Splatters of vibrant colours make the tiny village of Jodipan, in Malang, unrecognisable from its previous state – when it was considered one of the worst slums in Indonesia.
The village was repainted by a group of public relation students who wanted to provide it with an interesting story and a reason for tourists to visit.
Sjoerd Bracke made the journey in an old jeep to take the drone shots back in September this year, while he was on holiday with his girlfriend.
Sjoerd, from Utrecht, Netherlands, said: “We wanted to see some less touristy spots in Java because there’s nothing more fulfilling when you travel than discovering hidden gems.
“The plan was to take my drone and take a really cool aerial picture from above the colourful village, to really show how vivid and unique it looks.
“The streets, souvenir shops, it’s all very unique. And I hate the word, but it’s very ‘instagrammable’.
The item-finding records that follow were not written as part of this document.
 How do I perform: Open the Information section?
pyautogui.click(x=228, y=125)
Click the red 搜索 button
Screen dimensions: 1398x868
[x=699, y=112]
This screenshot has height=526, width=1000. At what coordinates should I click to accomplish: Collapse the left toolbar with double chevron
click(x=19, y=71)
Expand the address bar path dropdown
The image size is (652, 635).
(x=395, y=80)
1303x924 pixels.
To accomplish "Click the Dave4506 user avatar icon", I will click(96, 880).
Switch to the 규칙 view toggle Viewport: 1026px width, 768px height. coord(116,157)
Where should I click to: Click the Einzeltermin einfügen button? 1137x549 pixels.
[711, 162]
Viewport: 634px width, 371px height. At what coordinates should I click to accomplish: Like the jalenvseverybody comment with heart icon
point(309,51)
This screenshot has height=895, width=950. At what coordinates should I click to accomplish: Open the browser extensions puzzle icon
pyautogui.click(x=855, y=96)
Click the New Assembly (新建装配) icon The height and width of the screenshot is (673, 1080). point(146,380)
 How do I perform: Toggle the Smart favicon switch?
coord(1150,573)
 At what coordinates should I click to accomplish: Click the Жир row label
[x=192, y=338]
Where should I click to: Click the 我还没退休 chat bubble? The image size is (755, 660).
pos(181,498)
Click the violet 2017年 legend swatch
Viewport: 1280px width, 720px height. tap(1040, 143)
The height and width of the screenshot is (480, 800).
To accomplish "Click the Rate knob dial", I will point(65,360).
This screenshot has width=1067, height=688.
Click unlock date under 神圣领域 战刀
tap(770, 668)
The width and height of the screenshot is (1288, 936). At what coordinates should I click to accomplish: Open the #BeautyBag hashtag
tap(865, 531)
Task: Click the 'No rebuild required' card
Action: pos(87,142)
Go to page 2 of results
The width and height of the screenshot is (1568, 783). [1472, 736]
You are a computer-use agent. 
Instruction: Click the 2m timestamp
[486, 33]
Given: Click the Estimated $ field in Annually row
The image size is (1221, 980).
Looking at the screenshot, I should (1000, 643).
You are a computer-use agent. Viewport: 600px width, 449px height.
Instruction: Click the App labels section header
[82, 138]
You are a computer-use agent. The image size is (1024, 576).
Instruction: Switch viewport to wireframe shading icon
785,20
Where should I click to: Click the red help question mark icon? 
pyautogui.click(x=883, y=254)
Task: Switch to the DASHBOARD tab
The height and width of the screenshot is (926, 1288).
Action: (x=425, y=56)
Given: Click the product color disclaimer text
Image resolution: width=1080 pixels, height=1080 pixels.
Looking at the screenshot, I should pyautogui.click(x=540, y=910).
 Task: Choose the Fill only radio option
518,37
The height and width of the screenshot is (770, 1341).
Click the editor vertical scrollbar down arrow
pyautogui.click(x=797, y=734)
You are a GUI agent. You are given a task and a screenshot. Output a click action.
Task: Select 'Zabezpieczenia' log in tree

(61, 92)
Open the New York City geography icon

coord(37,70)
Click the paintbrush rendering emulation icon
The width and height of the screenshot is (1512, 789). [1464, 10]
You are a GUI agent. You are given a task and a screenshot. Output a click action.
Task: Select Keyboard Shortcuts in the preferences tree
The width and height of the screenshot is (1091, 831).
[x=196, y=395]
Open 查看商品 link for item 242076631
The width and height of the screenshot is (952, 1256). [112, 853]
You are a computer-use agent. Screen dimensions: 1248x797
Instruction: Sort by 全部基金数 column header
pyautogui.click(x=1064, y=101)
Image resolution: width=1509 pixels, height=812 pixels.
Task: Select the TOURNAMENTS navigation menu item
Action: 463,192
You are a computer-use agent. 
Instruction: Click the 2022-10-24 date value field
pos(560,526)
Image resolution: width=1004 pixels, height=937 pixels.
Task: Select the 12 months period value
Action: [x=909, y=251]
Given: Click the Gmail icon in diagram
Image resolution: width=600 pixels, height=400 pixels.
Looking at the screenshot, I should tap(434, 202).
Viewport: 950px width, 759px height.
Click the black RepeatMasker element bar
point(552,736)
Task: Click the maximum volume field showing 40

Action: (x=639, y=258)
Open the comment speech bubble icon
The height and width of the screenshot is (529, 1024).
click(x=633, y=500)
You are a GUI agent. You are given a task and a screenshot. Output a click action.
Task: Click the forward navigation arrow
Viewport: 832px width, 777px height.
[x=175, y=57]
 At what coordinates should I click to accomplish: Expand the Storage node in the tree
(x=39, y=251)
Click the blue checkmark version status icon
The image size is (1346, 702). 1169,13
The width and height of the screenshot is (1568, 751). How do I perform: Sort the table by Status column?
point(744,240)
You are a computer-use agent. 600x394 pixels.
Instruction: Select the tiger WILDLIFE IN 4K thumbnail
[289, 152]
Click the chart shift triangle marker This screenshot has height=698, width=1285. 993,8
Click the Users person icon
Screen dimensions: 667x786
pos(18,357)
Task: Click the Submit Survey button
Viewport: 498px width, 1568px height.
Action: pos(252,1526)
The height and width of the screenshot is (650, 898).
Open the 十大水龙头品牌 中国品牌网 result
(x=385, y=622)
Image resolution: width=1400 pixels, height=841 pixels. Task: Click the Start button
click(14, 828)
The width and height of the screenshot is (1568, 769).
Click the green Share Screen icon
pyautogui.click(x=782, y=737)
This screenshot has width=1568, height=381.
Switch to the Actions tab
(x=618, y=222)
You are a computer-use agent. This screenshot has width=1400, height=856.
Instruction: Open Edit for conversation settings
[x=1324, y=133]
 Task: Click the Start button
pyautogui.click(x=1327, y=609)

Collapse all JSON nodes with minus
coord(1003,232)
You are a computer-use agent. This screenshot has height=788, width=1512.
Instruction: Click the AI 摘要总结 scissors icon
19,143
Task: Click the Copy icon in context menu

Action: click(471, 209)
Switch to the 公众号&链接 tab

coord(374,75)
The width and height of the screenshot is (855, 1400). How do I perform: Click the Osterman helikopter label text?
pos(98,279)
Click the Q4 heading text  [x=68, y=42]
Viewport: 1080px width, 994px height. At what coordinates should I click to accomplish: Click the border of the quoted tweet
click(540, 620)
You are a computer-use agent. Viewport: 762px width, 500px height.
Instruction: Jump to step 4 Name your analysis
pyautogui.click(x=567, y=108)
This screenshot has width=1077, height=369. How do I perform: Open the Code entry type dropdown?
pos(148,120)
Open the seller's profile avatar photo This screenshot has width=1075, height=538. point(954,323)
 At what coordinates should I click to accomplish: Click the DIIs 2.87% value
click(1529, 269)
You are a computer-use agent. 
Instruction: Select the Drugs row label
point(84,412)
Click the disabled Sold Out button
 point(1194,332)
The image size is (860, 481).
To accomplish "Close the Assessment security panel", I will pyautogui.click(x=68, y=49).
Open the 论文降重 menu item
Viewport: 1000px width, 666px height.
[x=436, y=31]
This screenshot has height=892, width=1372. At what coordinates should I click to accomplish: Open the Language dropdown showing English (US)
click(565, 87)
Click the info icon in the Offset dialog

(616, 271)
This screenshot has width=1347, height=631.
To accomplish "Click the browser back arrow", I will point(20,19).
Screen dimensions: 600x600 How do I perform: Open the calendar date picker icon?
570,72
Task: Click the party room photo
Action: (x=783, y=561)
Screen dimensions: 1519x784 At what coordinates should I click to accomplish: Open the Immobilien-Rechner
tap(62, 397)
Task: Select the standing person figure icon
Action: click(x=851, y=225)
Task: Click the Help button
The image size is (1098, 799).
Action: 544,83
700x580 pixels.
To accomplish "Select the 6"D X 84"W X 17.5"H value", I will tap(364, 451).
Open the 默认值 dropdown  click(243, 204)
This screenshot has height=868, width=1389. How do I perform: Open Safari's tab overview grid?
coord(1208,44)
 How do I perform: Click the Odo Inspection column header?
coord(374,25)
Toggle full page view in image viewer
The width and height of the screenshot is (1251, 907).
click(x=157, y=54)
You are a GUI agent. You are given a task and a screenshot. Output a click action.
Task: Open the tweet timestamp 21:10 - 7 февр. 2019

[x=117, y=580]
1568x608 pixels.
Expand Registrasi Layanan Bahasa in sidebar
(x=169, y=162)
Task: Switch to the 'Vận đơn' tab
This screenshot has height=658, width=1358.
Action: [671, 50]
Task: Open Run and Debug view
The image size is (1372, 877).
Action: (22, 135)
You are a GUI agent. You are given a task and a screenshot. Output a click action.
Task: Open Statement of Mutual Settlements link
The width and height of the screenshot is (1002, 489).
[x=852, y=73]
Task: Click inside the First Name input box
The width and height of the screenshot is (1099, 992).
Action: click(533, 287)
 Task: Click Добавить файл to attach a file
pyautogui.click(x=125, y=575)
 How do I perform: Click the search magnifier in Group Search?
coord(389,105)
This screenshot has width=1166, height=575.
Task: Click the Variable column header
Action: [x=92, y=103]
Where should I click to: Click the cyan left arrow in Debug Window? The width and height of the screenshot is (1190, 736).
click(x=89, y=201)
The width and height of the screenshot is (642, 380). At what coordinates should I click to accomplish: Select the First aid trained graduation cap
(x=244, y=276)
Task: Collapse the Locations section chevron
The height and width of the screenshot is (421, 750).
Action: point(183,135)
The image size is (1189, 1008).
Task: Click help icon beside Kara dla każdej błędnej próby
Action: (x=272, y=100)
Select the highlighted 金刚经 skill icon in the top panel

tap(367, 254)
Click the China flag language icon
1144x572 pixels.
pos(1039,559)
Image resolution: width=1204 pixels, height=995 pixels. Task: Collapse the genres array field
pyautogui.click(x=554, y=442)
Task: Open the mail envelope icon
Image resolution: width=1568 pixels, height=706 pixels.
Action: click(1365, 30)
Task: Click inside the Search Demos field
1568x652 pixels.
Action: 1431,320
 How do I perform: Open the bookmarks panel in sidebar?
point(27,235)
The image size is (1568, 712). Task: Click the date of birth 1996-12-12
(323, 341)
“The fact that it was a dirty and desolate village, the government wanted to move all the people away, but the students thought this is a problem they needed to solve.
“You don’t expect something like this from Java, and I like to share places people have not been to before, and I think many people who will see this picture will be just as surprised.
“I love how colourful the shot is, and that it’s a top down shot.
“I’m obsessed with drone shots but ultimately the editing or technique isn’t what makes this shot amazing, it’s just the village itself.
“Locals can now sell souvenirs, open restaurants, make money, and make it important to keep it clean to keep tourists coming.
“And the village is totally clean when it used to be so dirty – it’s amazing to see.”
The achievement by the students is nothing to brush off, as the villagers were threatened with evictions from their homes that had become squalid over time.
Marketing guru Sjoerd only picked up a camera for the first time last summer and has forked out £10,000 on camera gear and travel expenses since.
Sjoerd, whose first camera cost him £350, said: “I started posting on Instagram last year and didn’t even take pictures in manual mode, I didn’t know about any editing software. I just sent pics back to my family.
“I kept taking pictures and getting better and got recognition and realised I was part of a very interesting community and this could be something I could take seriously.
“Photography is just really fun and I want to inspire people to travel the world. I like to share the cool places I’ve passed by.
“For me it’s more about travelling and photography is pushing me to go see more and more places.”